一般に動脈と呼ばれている全身に張り巡らされている血管の太さは0.5mmほどです。これはシャープペンシルの芯を思い浮かべるとわかります。毛細血管は、最終的に酸素と栄養素を届ける臓器や器官などとつながっていて、8μm(マイクロメートル)の太さです。これはクモの糸の太さです。
このような話は、健康的なダイエットを伝えるメディカルダイエット講習の上級でしているのですが、血液循環が代謝に大きな影響を与えて、生活習慣病にも影響していることから、重要な項目としています。毛細血管の太さを紹介しているのは、ここを通過する赤血球の直径が10μmで、つぶれるようにして一つずつ通過していきます。血液中のブドウ糖や中性脂肪が多くなると赤血球がくっついて毛細血管を通過しにくくなる、という事実を伝えて、ダイエットや免疫について説明しています。

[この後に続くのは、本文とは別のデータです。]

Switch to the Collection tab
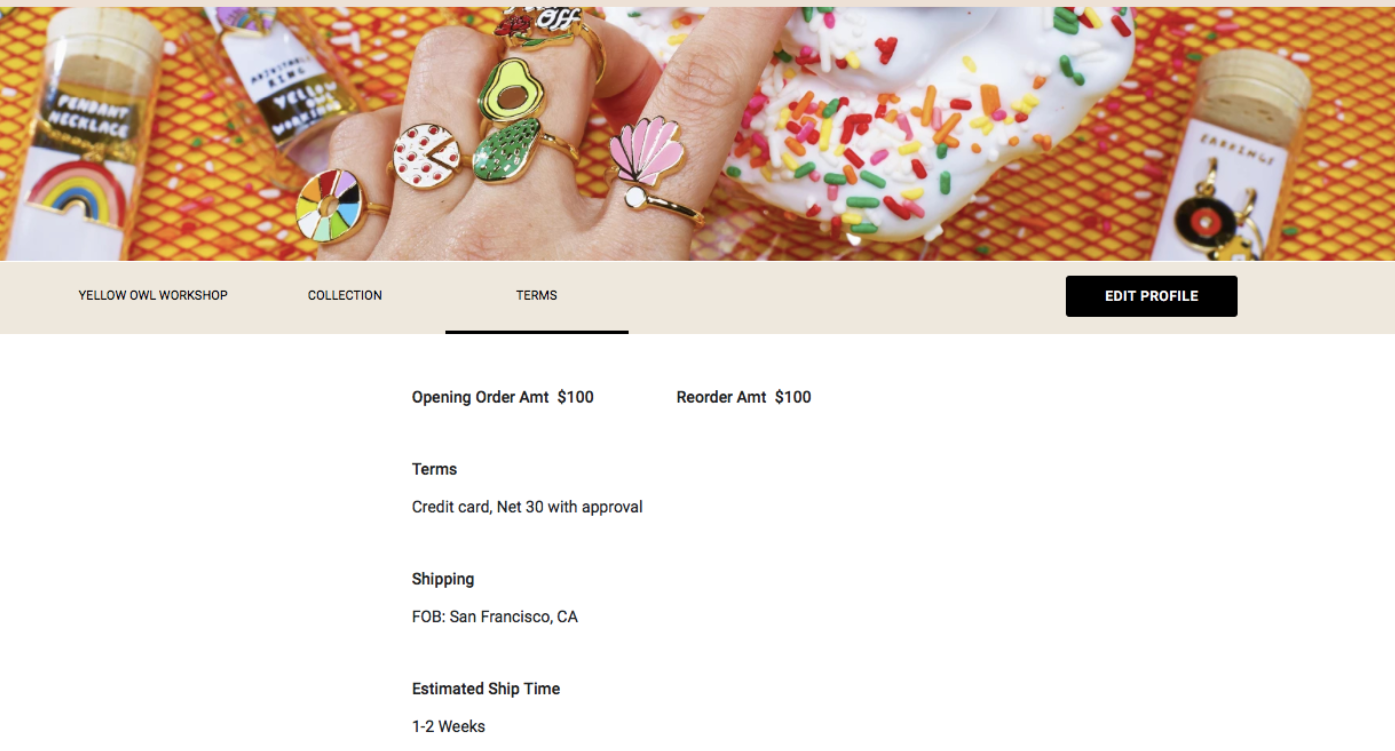 [x=345, y=295]
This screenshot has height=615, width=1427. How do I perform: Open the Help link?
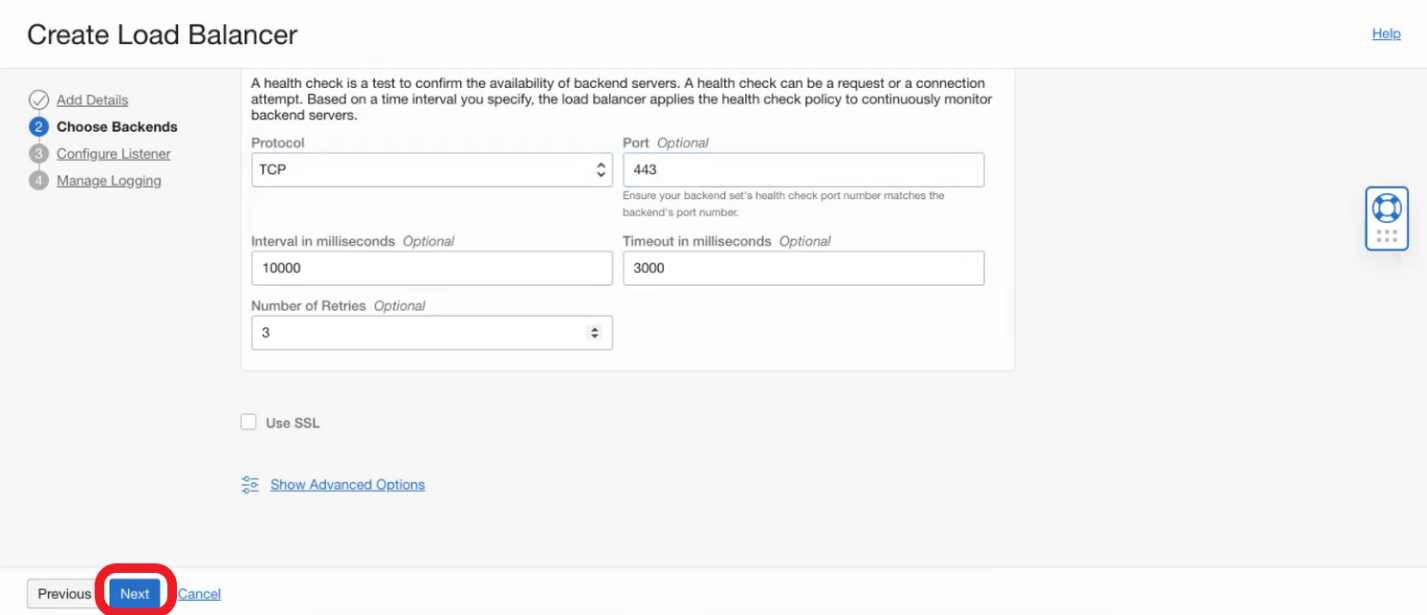click(x=1386, y=34)
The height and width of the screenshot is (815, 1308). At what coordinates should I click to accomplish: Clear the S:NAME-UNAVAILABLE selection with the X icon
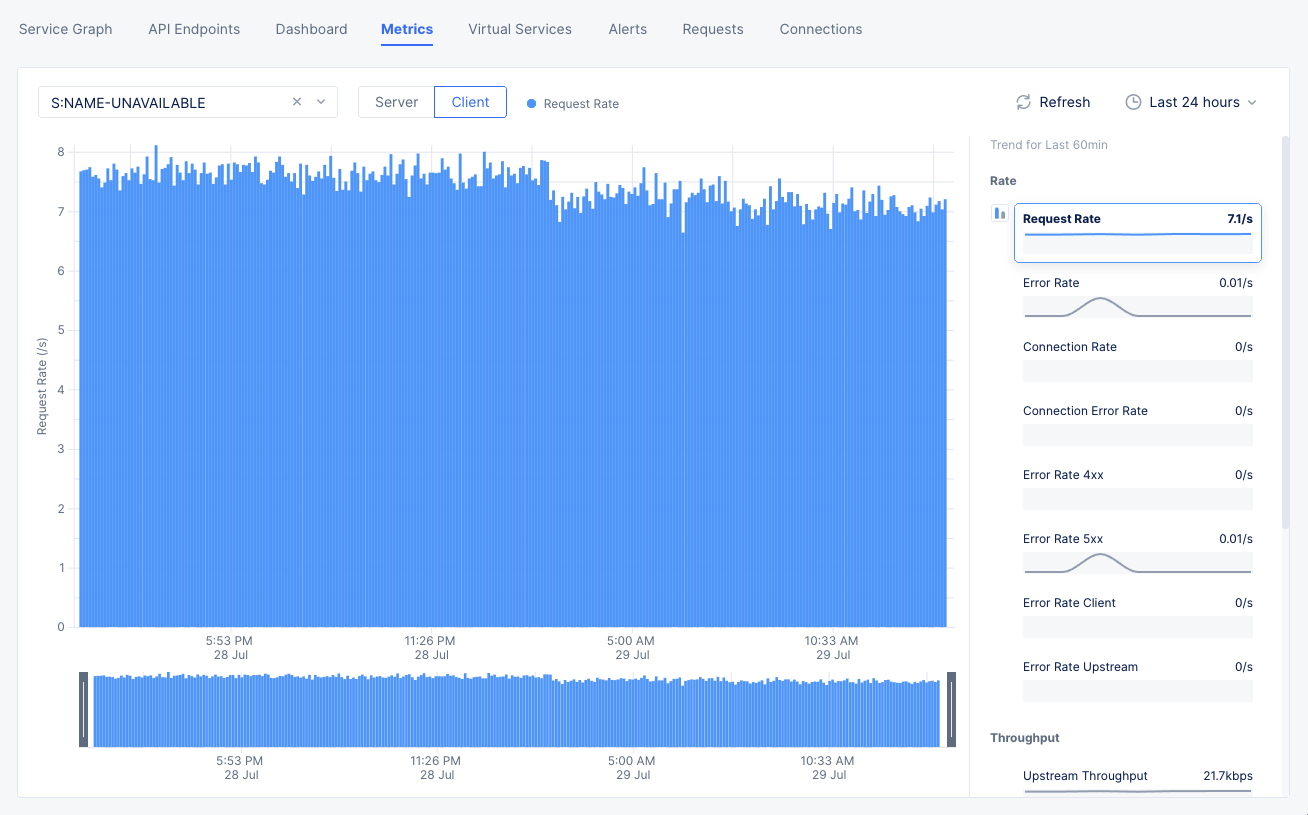297,102
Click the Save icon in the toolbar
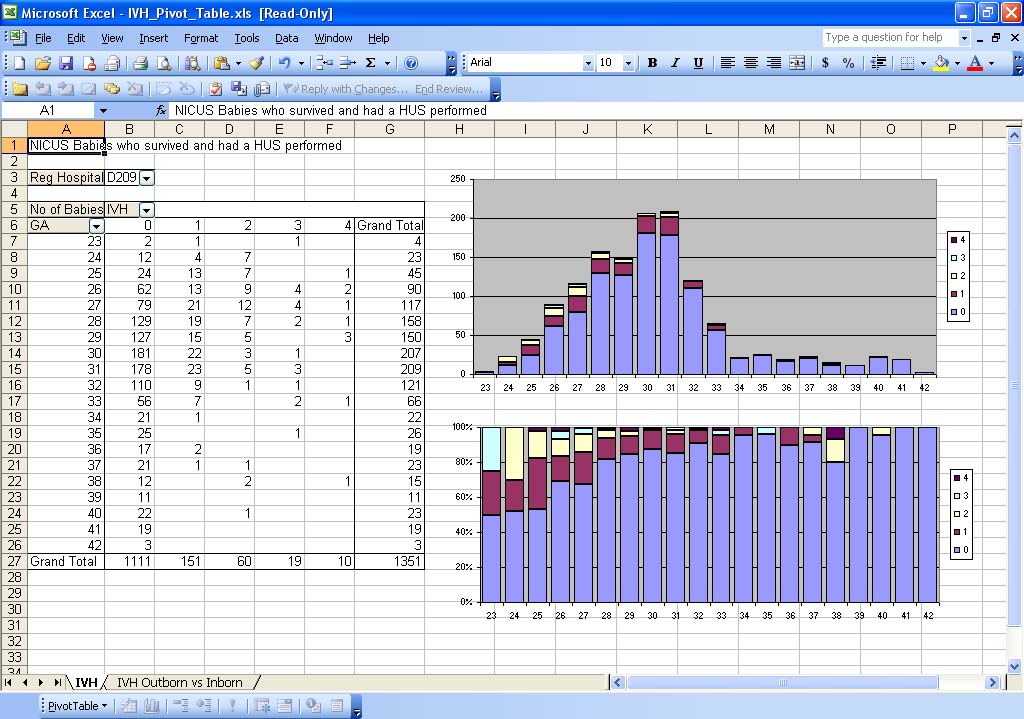Screen dimensions: 1024x719 65,63
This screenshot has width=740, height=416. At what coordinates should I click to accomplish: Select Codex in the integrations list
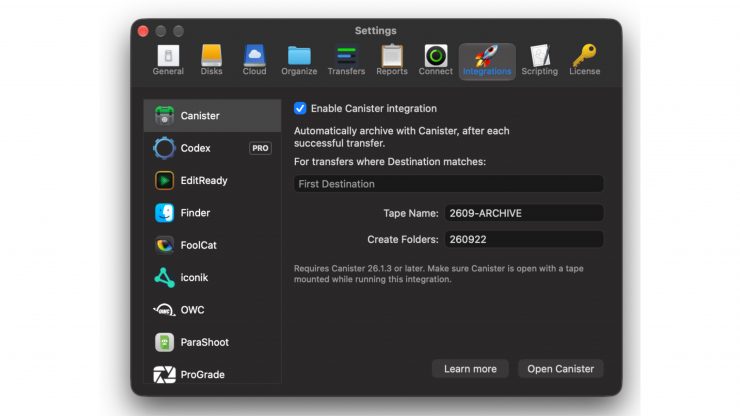[212, 148]
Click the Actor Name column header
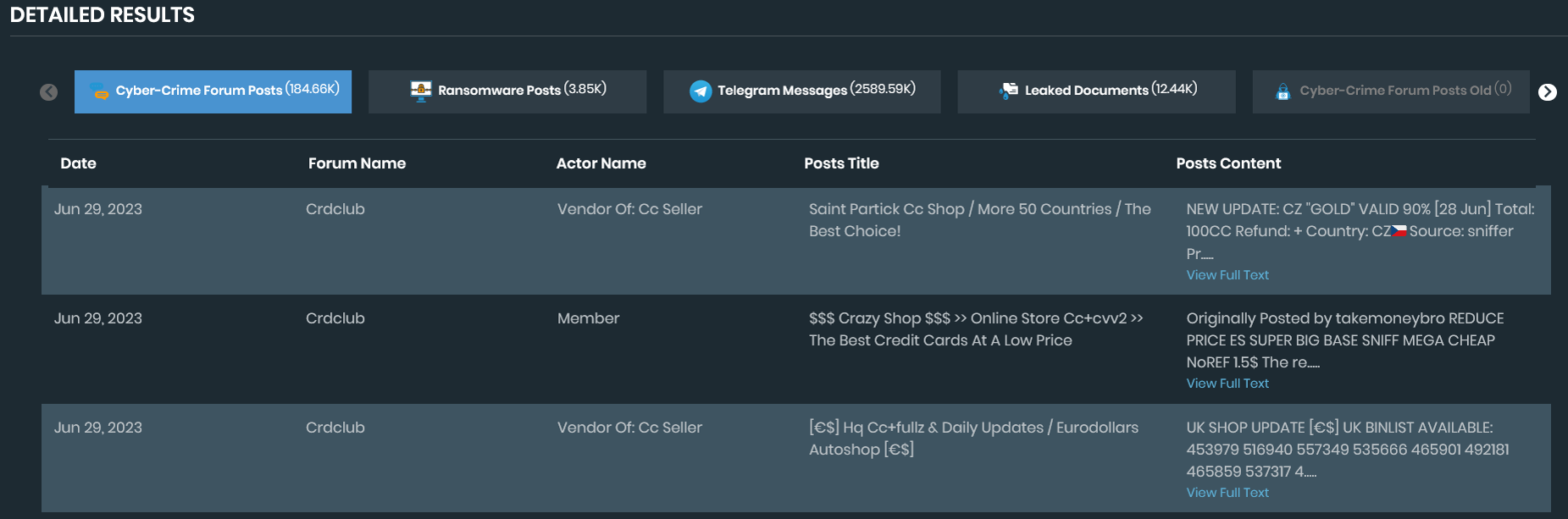Screen dimensions: 1568x519 [601, 163]
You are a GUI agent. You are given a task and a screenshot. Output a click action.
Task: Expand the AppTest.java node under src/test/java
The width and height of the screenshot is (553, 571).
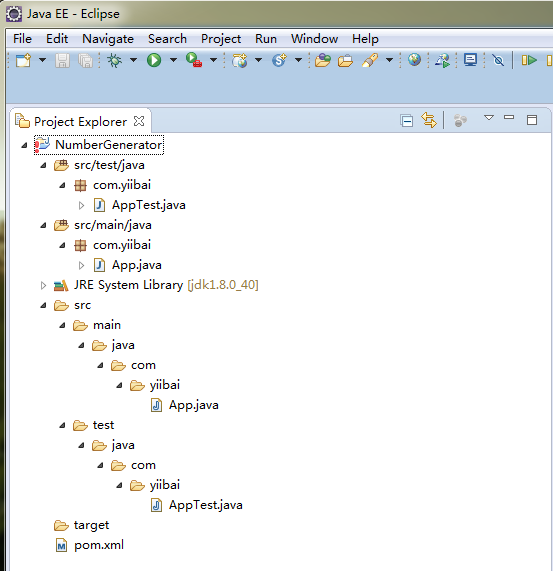point(81,206)
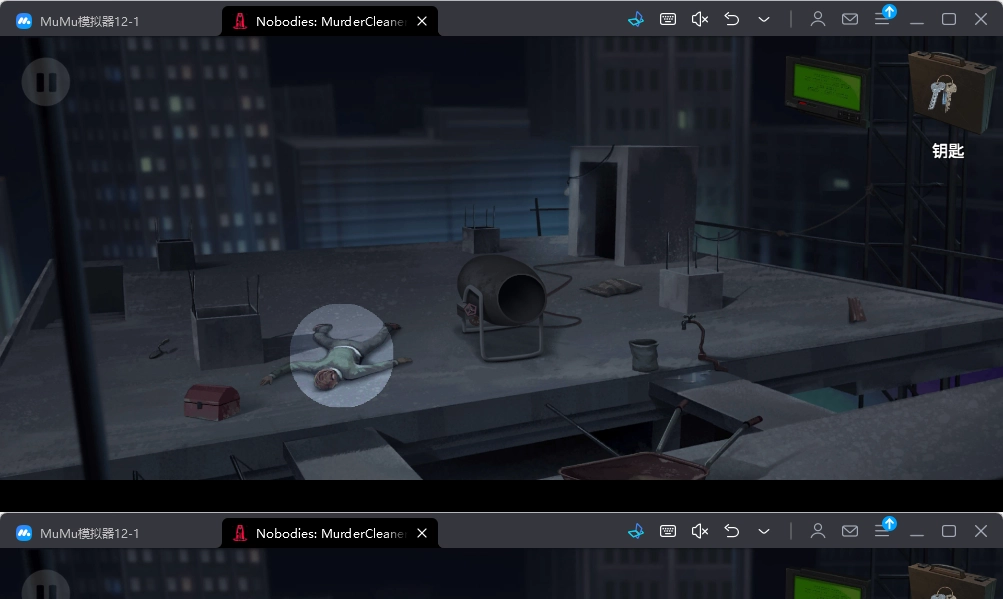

太っていることで発症しやすくなる生活習慣病の高血圧症、糖尿病、脂質異常症(高中性脂肪血症、高LDLコレステロール血症)は、どれも血管にダメージを与えるものです。肥満症は、ただ太っているだけでなくて、内臓脂肪が蓄積されたことで健康面に悪影響を与える状態を指しています。
肥満症になると、内臓脂肪が動脈を圧迫して血管の弾力が弱まり、血圧が上昇しやすくなります。そして、太っていることで糖尿病や脂質異常症のリスクが高まっていくだけに、状態に合わせた科学的なダイエット、つまりメディカルダイエットが必要になってくるということです。